━━━━━ Brano scelto

Forse negli anni Settanta l’ecologia era un vezzo da hippie, oggi è diventata una questione molto seria. Rivolgersi alle piante non è più un gesto naïf, oggi sappiamo che la salute del pianeta dipende dai grandi polmoni verdi, dalle foreste, e questo è drammaticamente assurto agli onori della cronaca mondiale in questa nuova ‘fase B’ in cui il surriscaldando globale non è più un ipotesi ma un dato di fatto. Per la loro capacità di restituire ossigeno all’atmosfera, di fornire cibo a zero emissioni, di riequilibrare i territori, di ospitare gli ecosistemi e per altre ragioni non meno importanti, le piante sono una delle ultime ancore di salvezza del Pianeta Terra per come lo conosciamo oggi.

━━━━━━━━━━
━━━━━ Estratti dei dati

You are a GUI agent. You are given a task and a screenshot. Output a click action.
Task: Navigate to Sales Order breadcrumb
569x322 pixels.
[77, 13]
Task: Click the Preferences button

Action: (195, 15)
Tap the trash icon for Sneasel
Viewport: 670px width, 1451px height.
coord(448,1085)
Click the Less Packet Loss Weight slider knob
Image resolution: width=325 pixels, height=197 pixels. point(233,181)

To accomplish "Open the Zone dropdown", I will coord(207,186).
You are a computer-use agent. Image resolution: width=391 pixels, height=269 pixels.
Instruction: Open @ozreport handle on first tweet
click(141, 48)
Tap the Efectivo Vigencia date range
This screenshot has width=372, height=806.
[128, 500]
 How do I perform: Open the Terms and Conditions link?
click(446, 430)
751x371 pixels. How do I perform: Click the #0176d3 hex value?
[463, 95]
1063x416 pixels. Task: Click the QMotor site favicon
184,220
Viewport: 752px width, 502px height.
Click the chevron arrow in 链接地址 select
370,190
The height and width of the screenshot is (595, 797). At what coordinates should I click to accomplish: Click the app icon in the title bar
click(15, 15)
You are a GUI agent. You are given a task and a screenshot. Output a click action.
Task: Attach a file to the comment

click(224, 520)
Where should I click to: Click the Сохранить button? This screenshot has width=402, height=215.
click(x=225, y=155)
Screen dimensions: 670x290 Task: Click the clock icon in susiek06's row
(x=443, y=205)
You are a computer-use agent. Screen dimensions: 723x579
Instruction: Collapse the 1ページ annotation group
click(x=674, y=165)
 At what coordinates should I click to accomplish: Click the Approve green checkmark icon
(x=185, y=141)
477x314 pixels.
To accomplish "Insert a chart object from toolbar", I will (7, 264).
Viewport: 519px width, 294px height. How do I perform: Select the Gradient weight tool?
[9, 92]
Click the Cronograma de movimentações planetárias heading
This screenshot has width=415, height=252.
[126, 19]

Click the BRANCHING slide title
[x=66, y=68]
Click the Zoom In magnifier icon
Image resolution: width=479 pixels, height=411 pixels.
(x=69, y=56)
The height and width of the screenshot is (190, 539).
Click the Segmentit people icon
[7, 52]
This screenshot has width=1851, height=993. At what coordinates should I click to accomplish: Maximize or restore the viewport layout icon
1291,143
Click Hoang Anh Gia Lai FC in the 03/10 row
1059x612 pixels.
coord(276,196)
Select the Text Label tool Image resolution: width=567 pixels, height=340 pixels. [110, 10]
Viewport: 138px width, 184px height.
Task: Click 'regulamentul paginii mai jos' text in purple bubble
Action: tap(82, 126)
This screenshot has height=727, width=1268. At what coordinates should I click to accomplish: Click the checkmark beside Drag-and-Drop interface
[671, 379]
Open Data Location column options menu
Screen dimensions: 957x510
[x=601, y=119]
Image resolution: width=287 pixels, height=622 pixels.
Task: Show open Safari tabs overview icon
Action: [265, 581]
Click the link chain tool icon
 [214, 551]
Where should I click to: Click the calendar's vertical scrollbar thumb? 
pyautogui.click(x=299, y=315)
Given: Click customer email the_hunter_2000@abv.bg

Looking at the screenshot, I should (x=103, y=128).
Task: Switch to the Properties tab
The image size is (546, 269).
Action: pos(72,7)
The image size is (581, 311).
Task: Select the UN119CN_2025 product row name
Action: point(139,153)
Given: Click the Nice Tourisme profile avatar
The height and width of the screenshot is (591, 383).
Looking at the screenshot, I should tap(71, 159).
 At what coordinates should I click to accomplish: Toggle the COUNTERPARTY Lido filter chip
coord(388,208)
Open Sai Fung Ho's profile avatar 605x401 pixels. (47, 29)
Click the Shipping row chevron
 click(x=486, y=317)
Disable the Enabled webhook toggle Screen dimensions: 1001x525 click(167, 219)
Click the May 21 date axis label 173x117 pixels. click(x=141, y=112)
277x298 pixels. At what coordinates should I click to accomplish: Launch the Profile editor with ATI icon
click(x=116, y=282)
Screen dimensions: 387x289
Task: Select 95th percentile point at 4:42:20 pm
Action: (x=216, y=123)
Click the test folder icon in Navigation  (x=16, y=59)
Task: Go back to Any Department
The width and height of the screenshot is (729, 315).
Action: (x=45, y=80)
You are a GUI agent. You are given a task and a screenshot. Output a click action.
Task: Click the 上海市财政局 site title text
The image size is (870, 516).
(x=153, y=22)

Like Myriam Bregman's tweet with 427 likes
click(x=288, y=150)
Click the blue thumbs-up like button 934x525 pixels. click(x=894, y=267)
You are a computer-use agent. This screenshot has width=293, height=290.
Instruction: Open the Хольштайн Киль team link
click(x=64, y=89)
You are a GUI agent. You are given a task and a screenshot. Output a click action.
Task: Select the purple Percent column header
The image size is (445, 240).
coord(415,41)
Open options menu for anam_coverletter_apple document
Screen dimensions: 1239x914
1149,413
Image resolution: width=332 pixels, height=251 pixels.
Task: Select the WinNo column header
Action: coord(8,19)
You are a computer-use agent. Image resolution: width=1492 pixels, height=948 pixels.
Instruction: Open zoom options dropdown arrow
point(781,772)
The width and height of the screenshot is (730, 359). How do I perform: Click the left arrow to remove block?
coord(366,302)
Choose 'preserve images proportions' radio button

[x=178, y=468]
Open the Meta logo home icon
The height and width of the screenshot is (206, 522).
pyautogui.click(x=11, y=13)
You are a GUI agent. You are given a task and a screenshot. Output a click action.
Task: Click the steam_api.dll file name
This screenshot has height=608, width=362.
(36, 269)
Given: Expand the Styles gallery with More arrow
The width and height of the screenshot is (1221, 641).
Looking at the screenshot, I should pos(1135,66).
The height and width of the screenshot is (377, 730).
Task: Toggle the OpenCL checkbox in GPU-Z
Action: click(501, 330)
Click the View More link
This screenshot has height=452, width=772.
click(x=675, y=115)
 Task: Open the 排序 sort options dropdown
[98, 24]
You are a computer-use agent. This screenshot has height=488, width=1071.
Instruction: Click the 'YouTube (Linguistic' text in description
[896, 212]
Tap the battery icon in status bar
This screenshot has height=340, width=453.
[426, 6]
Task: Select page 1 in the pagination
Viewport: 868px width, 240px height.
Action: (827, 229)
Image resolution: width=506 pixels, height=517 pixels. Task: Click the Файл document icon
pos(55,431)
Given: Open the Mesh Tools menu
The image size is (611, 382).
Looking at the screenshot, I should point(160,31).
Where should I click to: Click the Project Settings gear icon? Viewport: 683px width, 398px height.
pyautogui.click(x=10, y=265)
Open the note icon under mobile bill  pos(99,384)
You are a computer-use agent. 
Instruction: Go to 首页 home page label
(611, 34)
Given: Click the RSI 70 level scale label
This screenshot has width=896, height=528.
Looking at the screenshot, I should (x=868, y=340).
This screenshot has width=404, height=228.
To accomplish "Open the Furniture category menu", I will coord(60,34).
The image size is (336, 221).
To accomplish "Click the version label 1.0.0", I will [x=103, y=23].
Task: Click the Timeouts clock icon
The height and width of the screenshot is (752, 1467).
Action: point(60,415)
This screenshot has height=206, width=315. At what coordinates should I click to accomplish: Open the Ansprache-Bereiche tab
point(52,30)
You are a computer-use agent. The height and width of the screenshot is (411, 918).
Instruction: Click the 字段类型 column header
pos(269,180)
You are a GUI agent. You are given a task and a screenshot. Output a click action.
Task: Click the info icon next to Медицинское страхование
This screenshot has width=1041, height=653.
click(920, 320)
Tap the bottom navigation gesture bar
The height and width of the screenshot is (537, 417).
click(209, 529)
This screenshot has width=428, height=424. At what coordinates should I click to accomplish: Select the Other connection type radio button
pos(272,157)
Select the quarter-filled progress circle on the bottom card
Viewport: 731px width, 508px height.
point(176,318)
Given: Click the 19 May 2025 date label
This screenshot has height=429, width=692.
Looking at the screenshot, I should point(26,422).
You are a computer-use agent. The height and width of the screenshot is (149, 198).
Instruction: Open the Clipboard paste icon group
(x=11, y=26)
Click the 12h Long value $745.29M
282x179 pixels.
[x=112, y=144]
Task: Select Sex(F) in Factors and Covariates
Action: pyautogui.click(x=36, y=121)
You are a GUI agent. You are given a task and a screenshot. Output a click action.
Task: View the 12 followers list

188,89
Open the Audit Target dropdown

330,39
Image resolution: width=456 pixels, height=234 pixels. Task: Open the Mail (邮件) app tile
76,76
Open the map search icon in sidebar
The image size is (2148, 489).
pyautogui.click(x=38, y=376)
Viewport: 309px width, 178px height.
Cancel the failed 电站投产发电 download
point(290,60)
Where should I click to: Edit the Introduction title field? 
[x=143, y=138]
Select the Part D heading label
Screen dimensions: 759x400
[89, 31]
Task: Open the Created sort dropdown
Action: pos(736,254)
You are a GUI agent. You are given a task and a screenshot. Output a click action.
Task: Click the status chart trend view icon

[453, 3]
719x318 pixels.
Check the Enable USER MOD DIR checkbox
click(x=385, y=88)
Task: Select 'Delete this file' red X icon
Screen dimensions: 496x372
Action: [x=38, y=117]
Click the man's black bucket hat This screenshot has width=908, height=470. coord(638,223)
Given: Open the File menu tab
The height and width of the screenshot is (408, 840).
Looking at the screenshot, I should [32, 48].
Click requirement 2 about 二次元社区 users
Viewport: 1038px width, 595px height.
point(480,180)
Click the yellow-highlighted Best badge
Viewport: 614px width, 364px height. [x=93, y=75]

━━━━━━━━━━

**Consegna**
Secondo il brano sulle piante, che cosa era forse l'ecologia negli anni Settanta?

**Soluzione svolta**
Un vezzo da hippie.